* [Work request] List every key size that the fault-tolerant secure distributed file system text below says the system accepts for its AES secret key.

** Source document follows **

A Fault-Tolerant Secure Distributed File System

(FTSDFS)

Arun A Kumar

Fei Lu

Submitted for the course CS 600.442, Cryptography and Network Security

as a Final Project

December 2001

Baltimore

Abstract

This projects attempts to create a secure, fault-tolerant environment for users to store files.

The files that need to be stored are first split into n shares, appended with their hash values, encrypted and then stored on n servers. The system will retrieve files as long as at least t (t<n) servers are functional. A malicious user cannot retrieve the file, as the file is encrypted. In addition, it would take at least t malicious users to destroy the file. The system is resistant against all types of active as well as passive malicious attacks.

It currently supports most variants of Unix, including, but not limited to Solaris® and Linux.

The application assumes that the failure of the servers will not exceed t out of n (both chosen dynamically by the user). The files are stored using the IDA[1] scheme. But, since this scheme is not totally secure, and some information about the original file can be extracted out of partial shares, the file is encrypted using AES after dispersal. The system is flexible enough to accept key sizes of 128 or 192 or 256 bits as the secret key. AES has been implemented using the CBC mode. AES encryption makes the system secure. Hence, the security of the system is dependant on safe storage of the secret key. The key may be stored securely on a smart card or a similar device. In addition, each share is appended with its hash value (MD5) and an update counter (to resolve update inconsistencies). The interface to the file system is through the GNU Midnight Commander. This form of an implementation makes it analogous to threshold cryptography schemes like the one proposed by Shamir – ‘How to Share a Secret’, 1979. But, this scheme is highly space efficient in the sense that each share requires only m/t bytes of data (where m is the size of the original file) + a constant overhead which is the initialization vector + size of the hash function.

** End of Source document **
** Information shown follows **

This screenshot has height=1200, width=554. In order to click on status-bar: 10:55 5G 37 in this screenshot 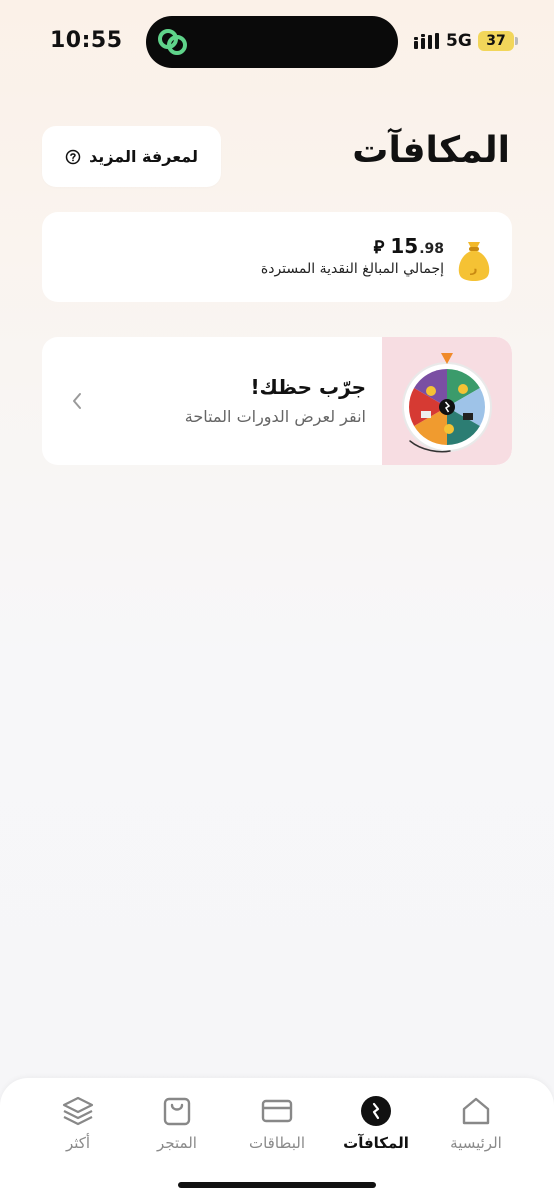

** End of Information shown **

* [Task result] 128 bits, 192 bits, 256 bits